The finding that telomerase has roles in distinct and complementary circuitries has helped reveal its function in cancer and aging. Indeed, a change of paradigm seems to be occurring in telomerase biology, with a switch from viewing telomerase as fueling cancer to reversing aging.(Imbert et al., 2012)

Prototype Antiaging Drugs

Although Different drugs are now used for the antiaging process but there is still needing to be improvement of these drugs and discovery of new antiaging drugs. One of the most common drug is Metformin. Metformin is an antidiabetic drug which is now under trial foe use as antiaging drug. It has been studied that chronic treatment of female outbred SHR mice with metformin (100 mg/kg in drinking water) slightly modified the food consumption but decreased the body weight after the age of 20 months, slowed down the age-related switch-off of estrous function, increased mean life span by 37.8%, mean life span of last 10% survivors by 20.8%, and maximum life span by 2.8 months (+10.3%) in comparison with control mice(Anisimov et al., 2008).Therefore it has a great potential for its use as antiaging drug.

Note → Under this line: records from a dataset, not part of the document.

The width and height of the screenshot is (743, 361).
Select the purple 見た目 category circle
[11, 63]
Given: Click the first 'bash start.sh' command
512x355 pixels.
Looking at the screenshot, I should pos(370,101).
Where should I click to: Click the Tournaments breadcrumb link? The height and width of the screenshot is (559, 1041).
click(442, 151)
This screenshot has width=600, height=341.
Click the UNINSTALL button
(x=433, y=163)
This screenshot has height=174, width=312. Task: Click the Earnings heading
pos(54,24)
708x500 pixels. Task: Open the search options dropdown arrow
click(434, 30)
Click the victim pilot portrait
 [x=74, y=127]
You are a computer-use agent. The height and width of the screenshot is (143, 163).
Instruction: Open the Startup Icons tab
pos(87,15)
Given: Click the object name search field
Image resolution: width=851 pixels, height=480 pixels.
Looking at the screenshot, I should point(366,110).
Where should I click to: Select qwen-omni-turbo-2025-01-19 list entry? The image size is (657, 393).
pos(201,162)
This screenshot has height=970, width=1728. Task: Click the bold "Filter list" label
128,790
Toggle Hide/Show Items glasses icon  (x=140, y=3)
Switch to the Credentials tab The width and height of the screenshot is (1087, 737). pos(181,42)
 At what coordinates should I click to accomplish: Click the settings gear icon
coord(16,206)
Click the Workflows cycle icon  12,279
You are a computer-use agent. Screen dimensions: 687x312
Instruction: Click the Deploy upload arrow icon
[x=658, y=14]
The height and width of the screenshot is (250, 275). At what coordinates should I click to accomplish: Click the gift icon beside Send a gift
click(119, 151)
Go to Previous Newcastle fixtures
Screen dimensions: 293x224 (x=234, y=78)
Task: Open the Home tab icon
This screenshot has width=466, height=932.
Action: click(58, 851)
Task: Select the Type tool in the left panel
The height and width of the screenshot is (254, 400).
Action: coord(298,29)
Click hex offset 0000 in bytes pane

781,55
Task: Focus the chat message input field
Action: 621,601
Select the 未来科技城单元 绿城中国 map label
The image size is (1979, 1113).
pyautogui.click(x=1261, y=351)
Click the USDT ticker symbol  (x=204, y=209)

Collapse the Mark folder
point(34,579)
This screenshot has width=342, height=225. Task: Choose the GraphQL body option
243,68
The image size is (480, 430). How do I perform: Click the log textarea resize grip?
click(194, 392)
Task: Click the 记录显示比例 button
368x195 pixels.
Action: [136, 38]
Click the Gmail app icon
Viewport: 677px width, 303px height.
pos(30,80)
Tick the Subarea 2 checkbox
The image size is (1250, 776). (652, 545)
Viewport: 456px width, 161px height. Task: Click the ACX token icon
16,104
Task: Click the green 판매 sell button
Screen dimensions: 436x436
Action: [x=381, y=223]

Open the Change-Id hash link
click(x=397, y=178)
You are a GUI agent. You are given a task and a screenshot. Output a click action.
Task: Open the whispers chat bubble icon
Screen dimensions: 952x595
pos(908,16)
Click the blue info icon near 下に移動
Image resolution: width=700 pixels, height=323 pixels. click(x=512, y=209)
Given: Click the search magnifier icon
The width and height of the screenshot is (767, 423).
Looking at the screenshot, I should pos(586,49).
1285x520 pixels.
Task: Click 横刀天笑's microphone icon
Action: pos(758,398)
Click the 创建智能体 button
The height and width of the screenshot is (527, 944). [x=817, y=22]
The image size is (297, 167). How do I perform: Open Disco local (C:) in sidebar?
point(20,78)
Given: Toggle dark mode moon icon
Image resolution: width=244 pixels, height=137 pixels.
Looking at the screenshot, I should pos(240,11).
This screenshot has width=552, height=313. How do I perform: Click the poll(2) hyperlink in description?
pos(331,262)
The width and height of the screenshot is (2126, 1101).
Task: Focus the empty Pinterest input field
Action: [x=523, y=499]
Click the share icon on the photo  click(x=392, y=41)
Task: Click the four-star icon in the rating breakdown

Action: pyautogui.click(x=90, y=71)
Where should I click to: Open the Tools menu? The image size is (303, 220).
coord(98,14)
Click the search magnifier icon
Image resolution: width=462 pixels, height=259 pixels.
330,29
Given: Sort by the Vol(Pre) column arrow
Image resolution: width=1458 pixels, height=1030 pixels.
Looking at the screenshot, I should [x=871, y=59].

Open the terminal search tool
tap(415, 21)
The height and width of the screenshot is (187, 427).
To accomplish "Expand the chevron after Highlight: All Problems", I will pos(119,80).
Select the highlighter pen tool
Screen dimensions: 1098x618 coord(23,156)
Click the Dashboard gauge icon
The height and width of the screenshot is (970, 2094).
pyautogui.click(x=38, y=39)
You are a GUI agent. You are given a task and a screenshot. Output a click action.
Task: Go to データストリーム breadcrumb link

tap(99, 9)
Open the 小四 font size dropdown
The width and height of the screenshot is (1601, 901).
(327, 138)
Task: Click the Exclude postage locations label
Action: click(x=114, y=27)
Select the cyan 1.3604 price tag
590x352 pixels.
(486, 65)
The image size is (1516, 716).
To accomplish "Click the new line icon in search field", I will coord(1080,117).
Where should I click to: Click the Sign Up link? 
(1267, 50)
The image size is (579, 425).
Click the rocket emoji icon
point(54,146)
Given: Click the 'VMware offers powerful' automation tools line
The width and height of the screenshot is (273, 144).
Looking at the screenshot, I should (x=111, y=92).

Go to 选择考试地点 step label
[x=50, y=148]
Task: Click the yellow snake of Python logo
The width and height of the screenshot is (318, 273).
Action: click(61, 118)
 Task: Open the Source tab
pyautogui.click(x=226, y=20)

Resveratrol and rapamycin, two compounds that target conserved longevity pathways and may mimic some aspects of dietary restriction, represent the first such interventions. Both compounds have been reported to slow aging in yeast and invertebrate species, and rapamycin has also recently been found to increase life span in rodents. In addition, both compounds also show impressive effects in rodent models of age-associated diseases. Clinical trials are underway to assess whether resveratrol is useful as an anti-cancer treatment, and rapamycin is already approved for use in human patients(Kaeberlein, 2010).  Rapamycin extends life span in mice, when administered to genetically heterogeneous mice from the age of both 9 months(Moskalev & Shaposhnikov, 2010) and 20 months(Harrison et al., 2009).

Senolytic agents are testing in proof of concept clinical experimentations. To do so, new clinical trial patterns for testing senolytics and other agents that target important aging mechanisms are being developed, because use of long-term endpoints such as lifespan is not feasible. These strategies include testing effects on melancholic, accelerated aging-like conditions, diseases with localized accumulation of senescent cells, potentially fatal diseases associated with senescent cell accumulation, age-related loss of physiological resilience, and frailty. If senolytics or other interventions that target fundamental aging processes prove to be effective and safe in clinical trials, they could transform geriatric medicine by enabling prevention or treatment of multiple diseases and functional deficits in parallel, instead of one at a time(Kirkland, Tchkonia, Zhu, Niedernhofer, & Robbins, 2017).